Differentially Expressed miRNAs

In order to facilitate the subsequent analysis of the differential expression among the samples, quantitative analysis was performed on the expression levels of the samples, respectively. RSEM (37) software was used for quantification, and the expression level of each miRNA was calculated according to the transcripts per million readsx (TPM) method (38). DESeq2 (39) is a statistical analysis based on negative binomial distribution, which can be used in experiments with biological replicates. Significant differently expressed miRNAs were extracted with p-value < 0.05 and |log₂FC|≥1.

miRNA Target Gene Prediction

Because miRNAs cannot encode proteins, they function through post-transcriptional regulation of their target genes. In animals, miRNA relies on the seed sequence (2–8 nt at the 5′ end) to closely bind to the 3′ non-coding region of the target gene, thereby inhibiting the translation of the target mRNA. In this study, the miRanda (40) software was used to predict its target genes, and the parameters were set as: Score ≥ 160 and Energy ≤ −20. The predicted target genes were visualized by the application software Cytoscape (41). All of the mRNA data was obtained from fat collected from the same animals that were used for the miRNA analysis at the same relative time (age) and using a similar procedure.

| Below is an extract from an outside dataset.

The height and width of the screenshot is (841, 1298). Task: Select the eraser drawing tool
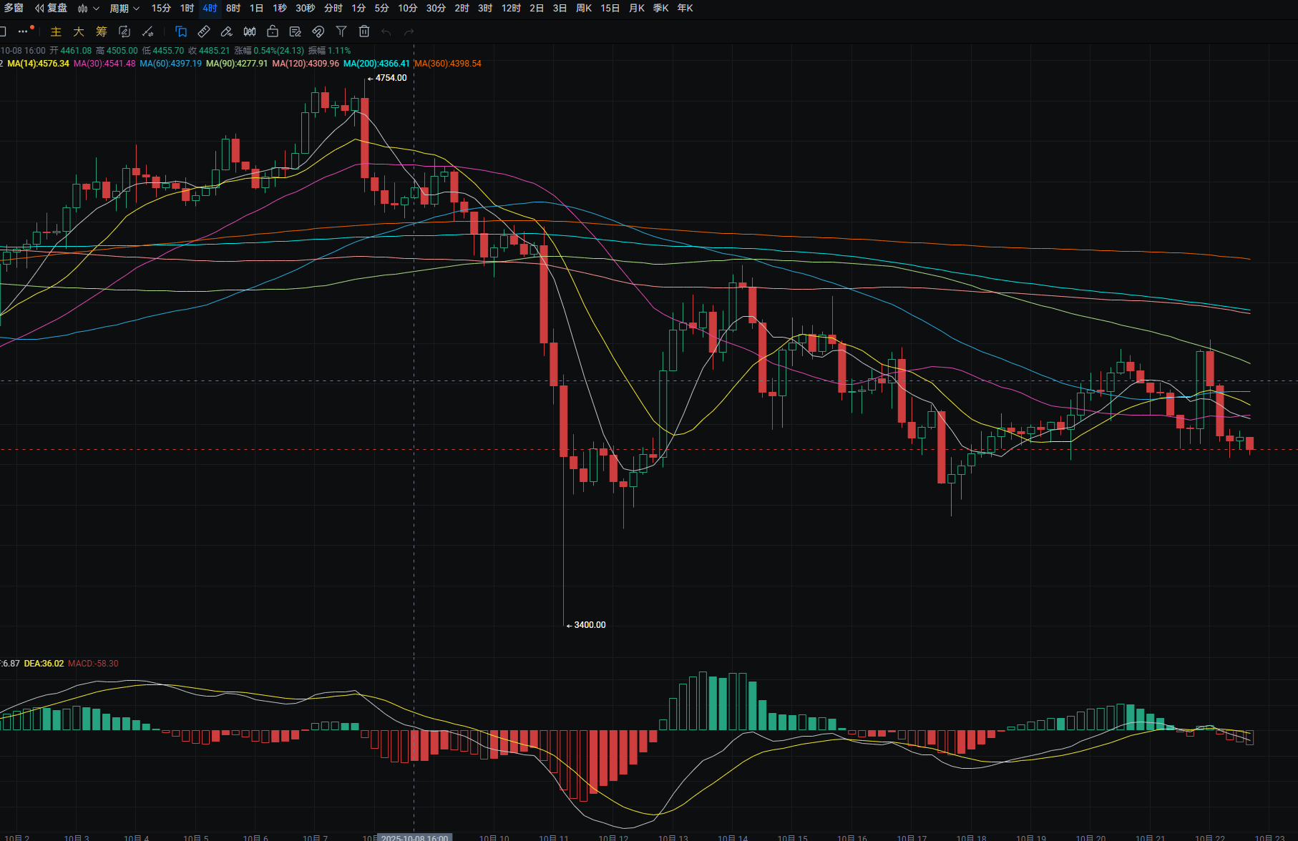tap(227, 31)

GO and KEGG Enrichment Analysis of Differentially Expressed Genes

GO (42) can be used for functional enrichment analysis on the differentially expressed genes. The software Goatools was used to perform GO enrichment analysis on the differentially expressed genes, so as to obtain functional annotations of the genes, including three parts: biological process, molecular function and cellular components. The KEGG (43) pathway enrichment analysis was also performed on the genes, and the R software was used for the enrichment analysis of metabolic pathways and information processing pathways. Using Fisher's exact test and Benjamini and Hoceberg (BH) to correct p-value to obtain p-adjust, when p-adjust < 0.05, we considered significant enrichment.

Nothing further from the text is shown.